§ **REQUIREMENT**
Look through the records below for the line with "Given: Open the Columns toolbar icon". Return that line and each one after it up to and including the line with "Image resolution: width=299", exactly.

+++ INFORMATION PROVIDED

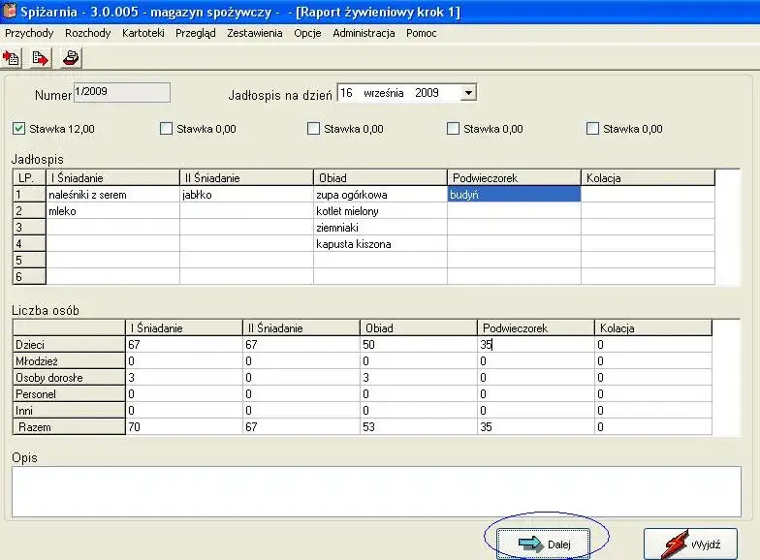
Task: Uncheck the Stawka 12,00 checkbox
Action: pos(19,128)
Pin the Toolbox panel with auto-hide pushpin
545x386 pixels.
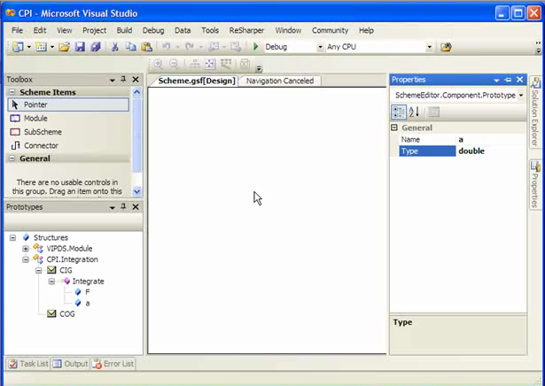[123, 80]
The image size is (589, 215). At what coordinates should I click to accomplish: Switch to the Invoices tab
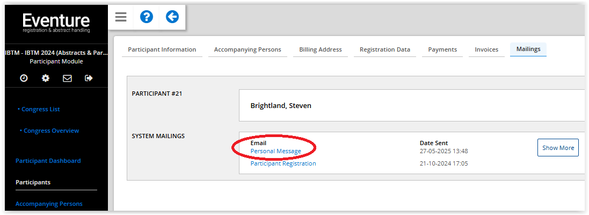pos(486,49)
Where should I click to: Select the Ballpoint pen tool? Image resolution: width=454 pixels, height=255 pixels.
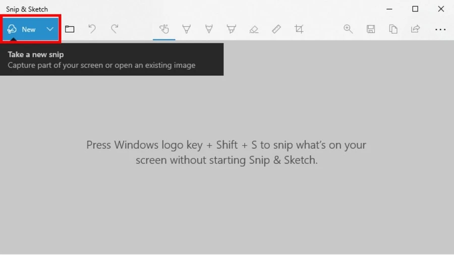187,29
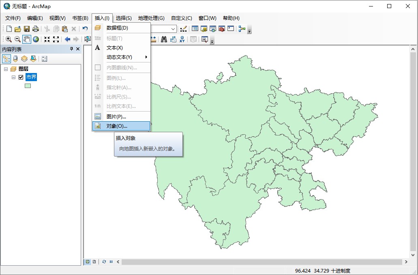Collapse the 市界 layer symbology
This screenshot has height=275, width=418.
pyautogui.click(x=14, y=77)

++++++
+++ INFORMATION PROVIDED

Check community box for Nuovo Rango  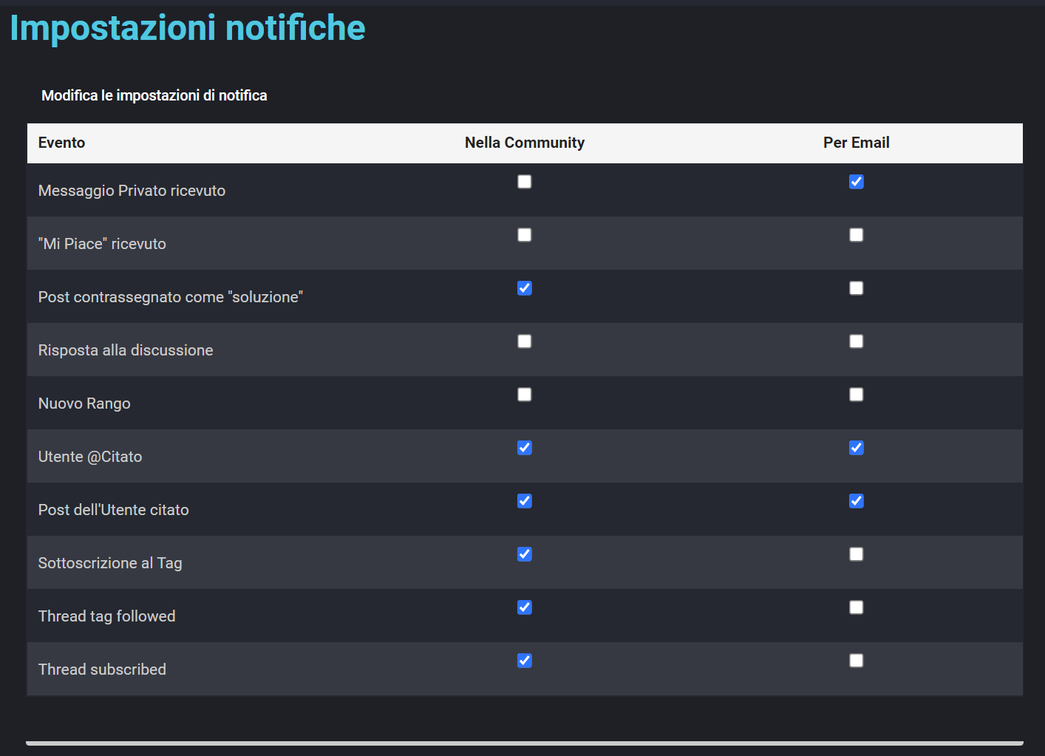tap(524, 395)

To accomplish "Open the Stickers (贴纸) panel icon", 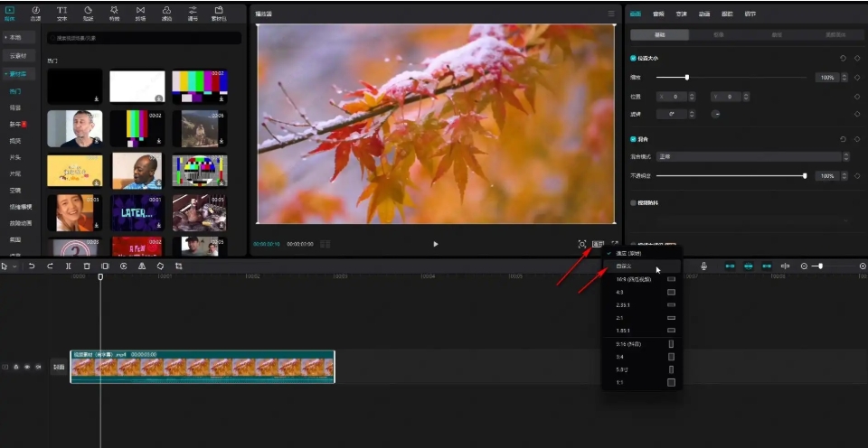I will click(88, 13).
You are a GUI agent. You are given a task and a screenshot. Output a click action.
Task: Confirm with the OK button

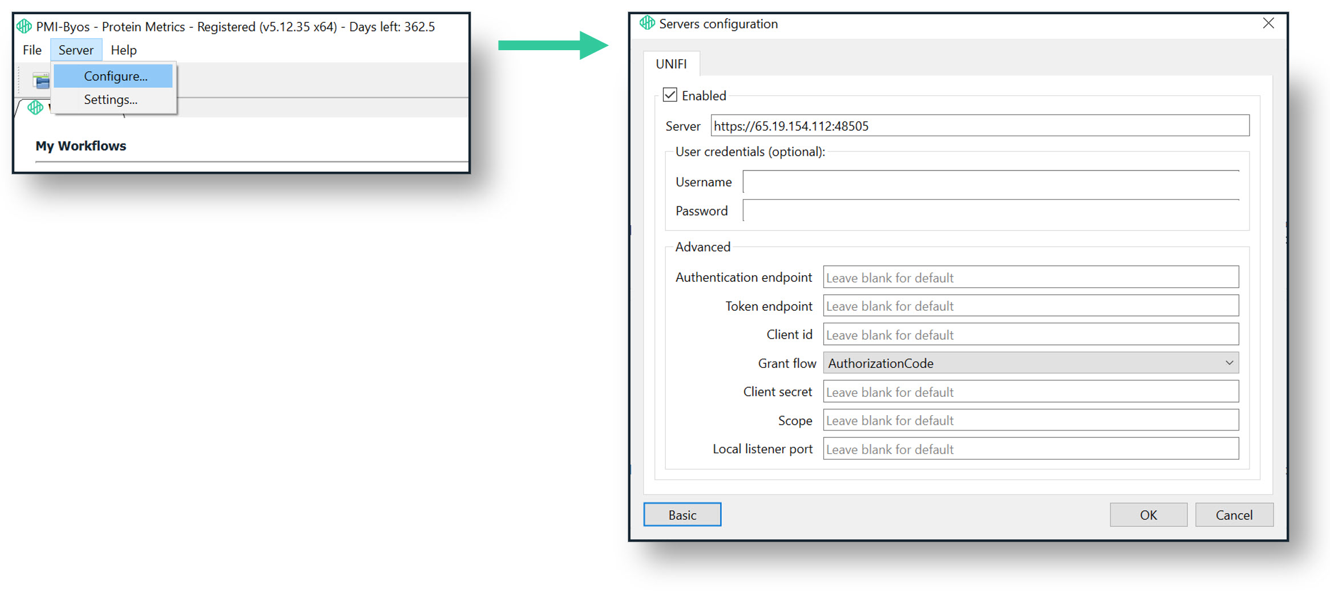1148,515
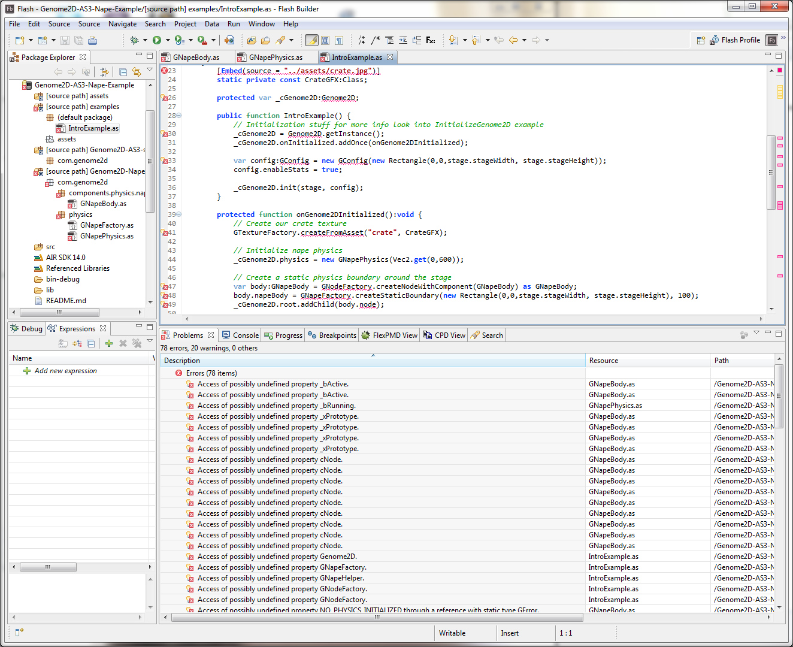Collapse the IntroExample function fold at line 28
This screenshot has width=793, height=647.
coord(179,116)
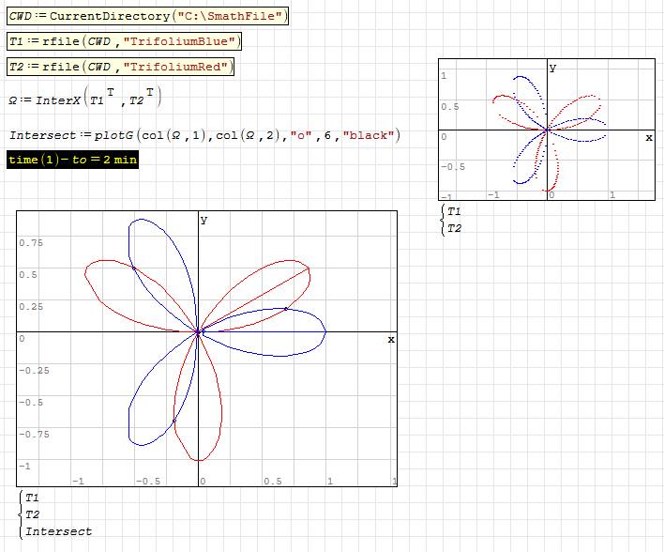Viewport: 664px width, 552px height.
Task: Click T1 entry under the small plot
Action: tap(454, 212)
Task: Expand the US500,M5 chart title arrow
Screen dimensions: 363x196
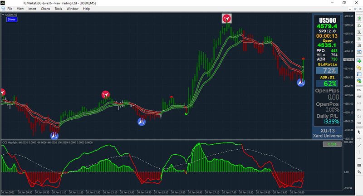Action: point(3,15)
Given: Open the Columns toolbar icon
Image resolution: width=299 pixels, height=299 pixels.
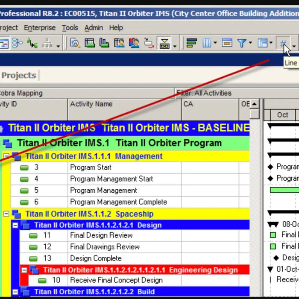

++++++
+++ INFORMATION PROVIDED

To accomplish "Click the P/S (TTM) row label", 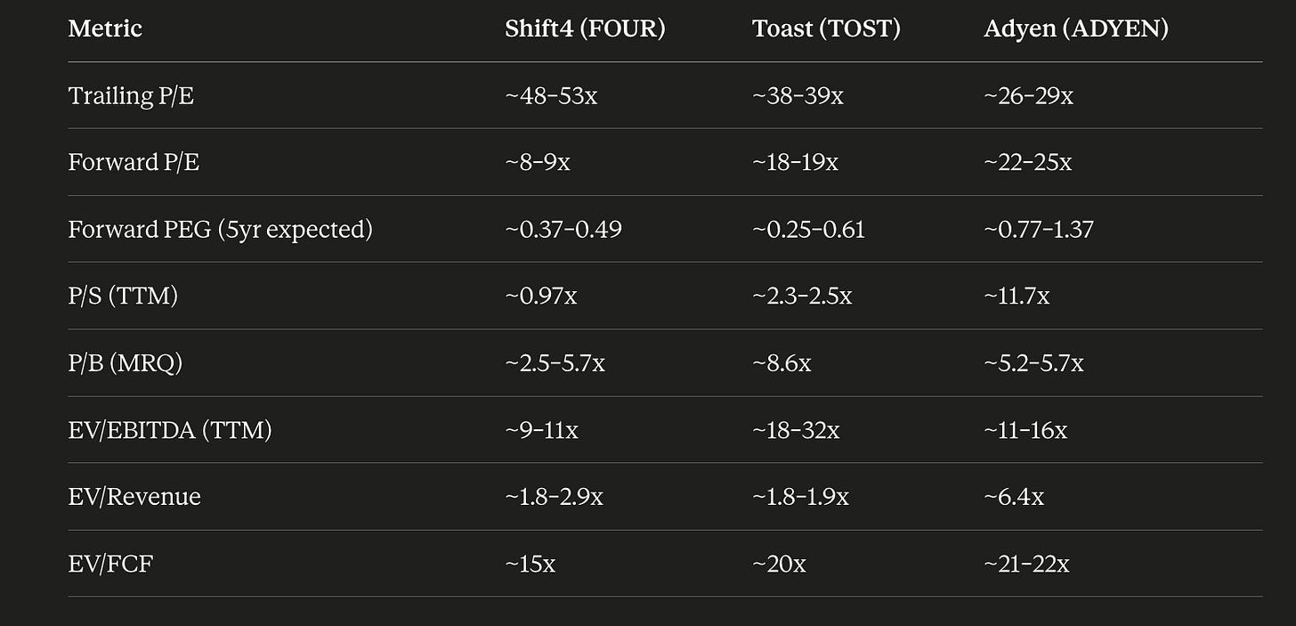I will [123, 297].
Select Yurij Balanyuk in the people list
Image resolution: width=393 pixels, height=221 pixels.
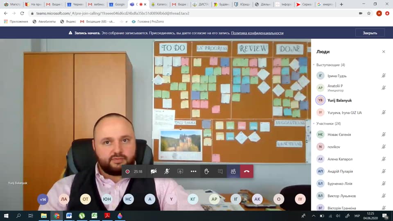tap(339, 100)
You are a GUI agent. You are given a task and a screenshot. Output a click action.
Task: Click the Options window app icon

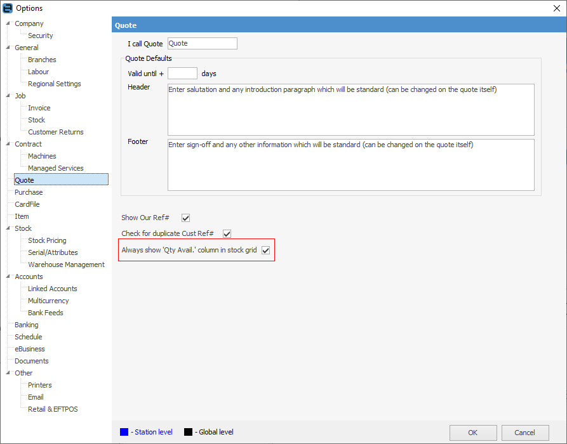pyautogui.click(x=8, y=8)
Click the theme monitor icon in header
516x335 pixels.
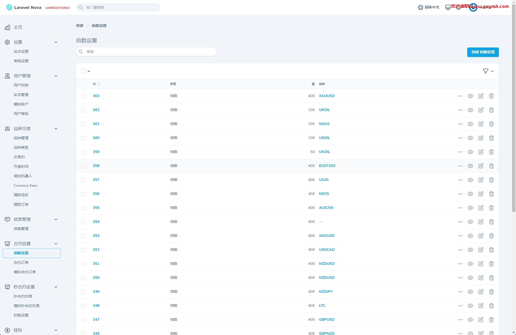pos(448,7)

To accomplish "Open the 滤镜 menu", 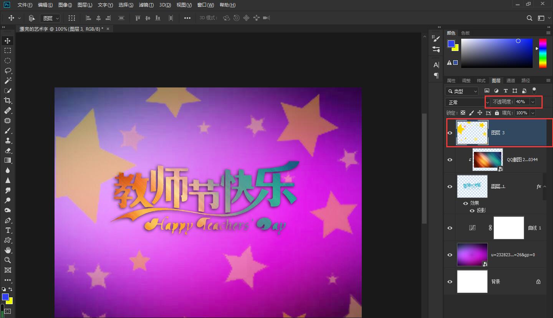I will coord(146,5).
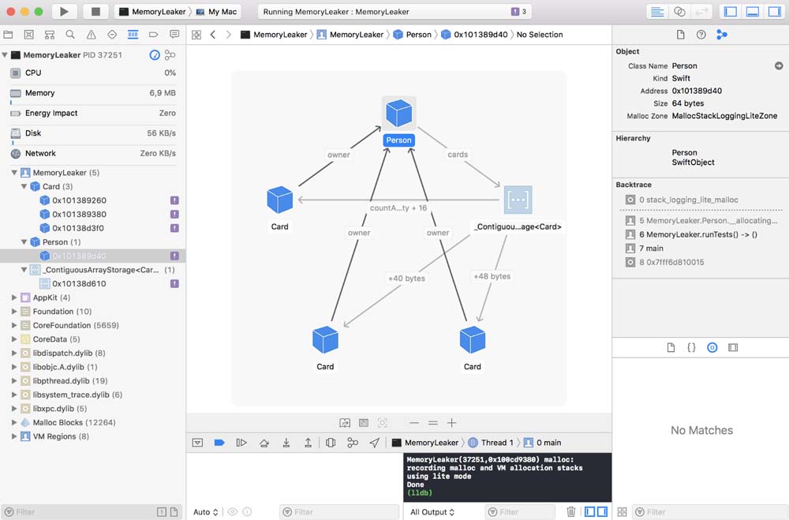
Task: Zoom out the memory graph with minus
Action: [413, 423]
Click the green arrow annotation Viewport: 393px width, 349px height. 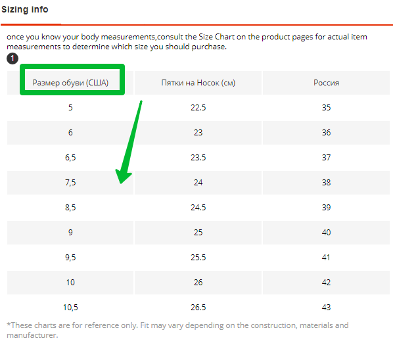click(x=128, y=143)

++++++

§ **FINISHED TASK**
Given: Open the Columns toolbar icon
Image resolution: width=299 pixels, height=299 pixels.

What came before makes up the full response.